The unique convergence of five emerging technology forces – analytics, mobility, social, cloud and cyber security – provide the opportunity for businesses to accelerate performance in 2012, according to a recent Deloitte report, Elevate IT for Digital Business.
It’s an uncommon time to have so many emerging forces – all rapidly evolving, technology-centric and each already impacting business so strongly. The convergence of these forces offers a new set of tools, opening the door to a new set of rules for operations, performance and competition. The intersection of mobile, social, analytics and cloud represents a significant opportunity for new business technology value and innovation and we believe the big prizes will be won by organisations that successfully combine these complementary technologies.

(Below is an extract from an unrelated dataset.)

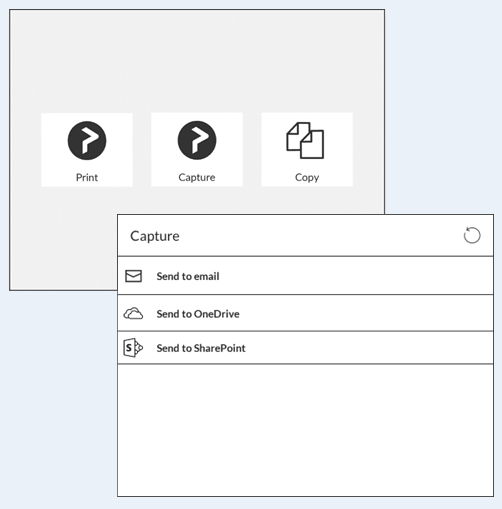This screenshot has width=502, height=509.
Task: Click the SharePoint S logo icon
Action: point(133,348)
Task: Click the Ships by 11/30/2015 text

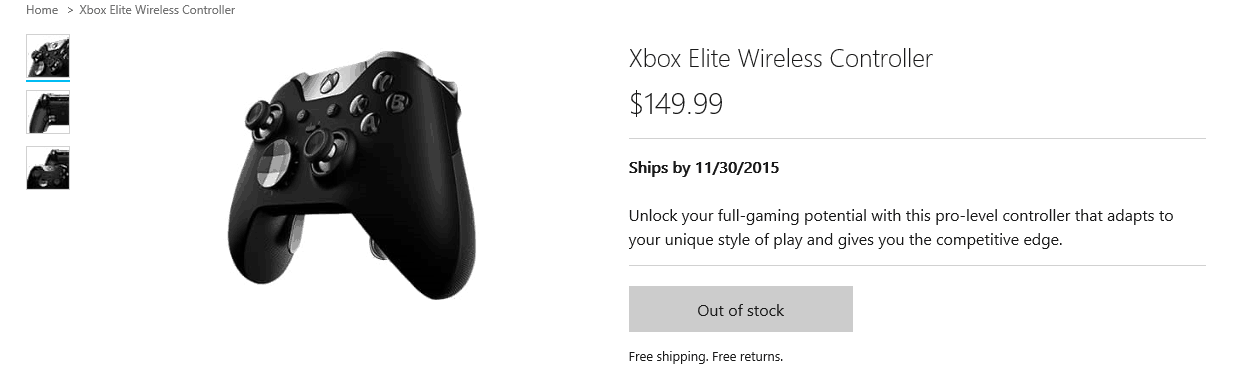Action: tap(704, 168)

The top ten technology trends that will have the most potential to impact businesses over the next 18 to 24 months are grouped in two categories: disruptors and enablers.

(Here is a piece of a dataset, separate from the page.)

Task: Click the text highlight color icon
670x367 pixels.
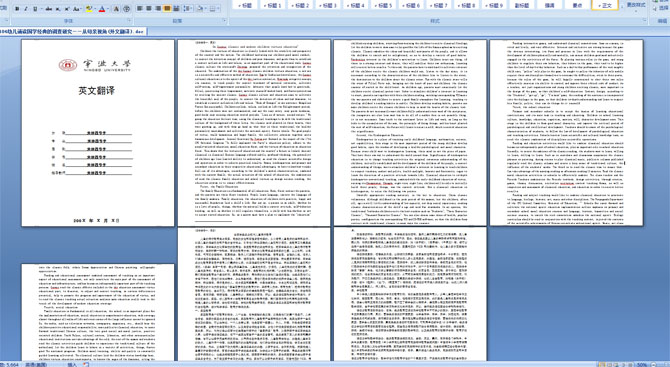Action: (89, 9)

Disruptors include social business, gamification, enterprise mobility unleashed, user empowerment and hyper-hybrid Cloud. These are technologies that can create sustainable positive disruption in IT capabilities, business operations and sometimes even business models.
Enablers include such things as big data, geospatial visualisation, digital identities, measured innovation and outside-in architecture.
Examples of trends identified in the report, and the impact for Irish CIOs, include:
Social business and gamification
Digital organisations understand that the generation of the digital native has arrived. A new generation of workers and customers, raised under the influence of video games and consumer technology, has dramatically changed our expectation of IT. Nowhere in Europe is this more pronounced than Ireland, home to some of the world’s leading social businesses including Google, Facebook and LinkedIn. Our digital generation expect accessibility to services, work or social relationships to be always on, ubiquitous and without borders. A challenge for Irish CIOs is how they respond to this market in a landscape where opportunity and competition is both local and global.
Enterprise mobility unleashed
Consumer location as an inhibitor to business is largely obsolete. In response to this, a range of ‘apps’ has appeared from Irish organisations as they start to capitalise on the disruptive force of mobility. We believe there is still room for Irish organisations to benefit from enterprise mobility. The digital market-place is not going away, and neither are competitors.
Big data goes to work
A net effect of new technologies and the arrival of the digital native is the explosion of big data. Architectures and technology stacks now exist to analyse this data. However, knowing how to interpret ‘the noise’ remains a significant challenge. The key for business is to know what they are looking for so that they achieve their goal of becoming empowered information users and do not fall into the trap of becoming big data librarians.
Forward-thinking organisations should consider developing an explicit strategy in each of the areas outlined, even if that strategy is to wait-and-see. Organisations must innovate to stay ahead and CIOs are in the driving seat to redefine the role that IT plays within an organisation.